Stink Bugs

Happy to be participating in the SOLSC! Thank you TWT!

In September, I started teaching my granddaughter to read over Zoom. It’s one of the blessings of being retired. I have the time to build a relationship with Alice that I missed with her older siblings all the years I was working full-time at school. Alice has come a long way from not knowing all her letters and sounds to this week’s lessons using -nk.

-ank. bank. ank.
-ink. pink. ink.
-onk. honk. onk.
-unk. junk. unk.

Some of you may recognize this drill for teaching students word parts. Alice and I have been working with this pattern. She was ready to give it a try in a book called Stink Bugs.

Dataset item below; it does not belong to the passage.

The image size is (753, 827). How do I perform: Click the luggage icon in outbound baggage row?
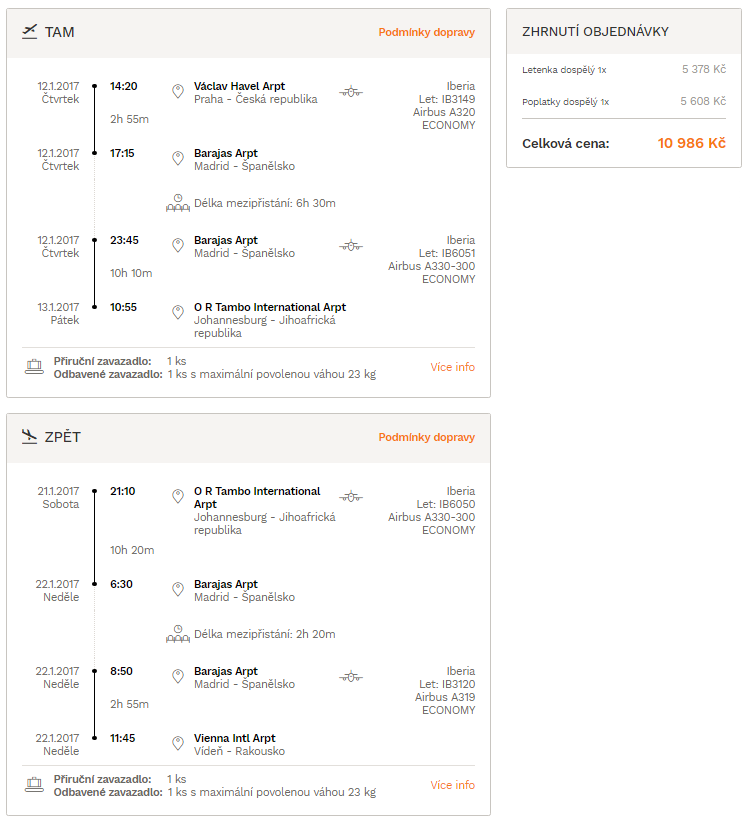34,367
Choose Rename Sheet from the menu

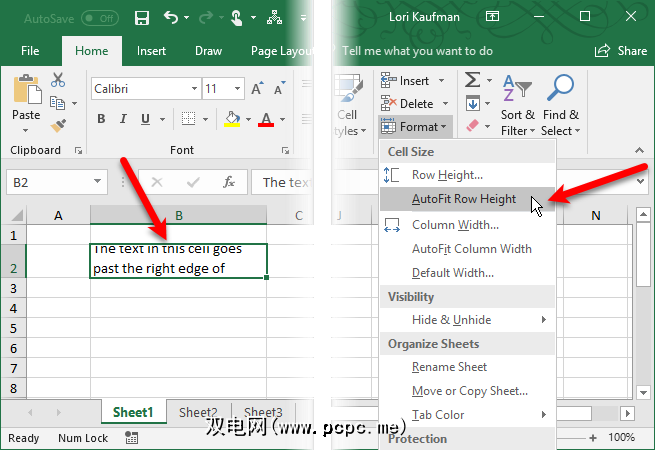[x=449, y=367]
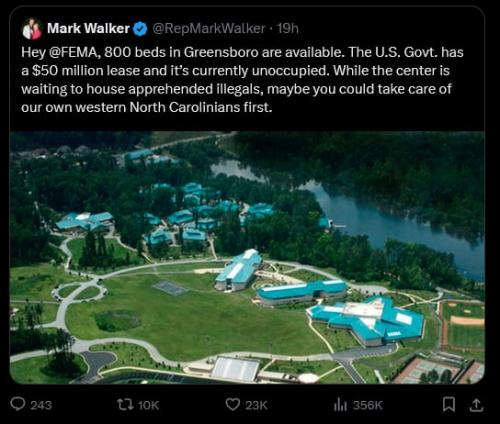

We were reading along and Alice was decoding very well. She decoded rostrums which was pretty impressive. Did you know that a stink bug has a rostrum which is like a long straw for a mouth? It can stick its rostrum into berries and flowers to drink. When not eating, it tucks the rostrum under its belly between its legs. Pretty handy.

Next we read about the life cycle of the stink bug. The pictures were vivid. I was having a great time learning about stink bugs (which have migrated to Virginia only recently). Alice clearly wasn’t having as much fun.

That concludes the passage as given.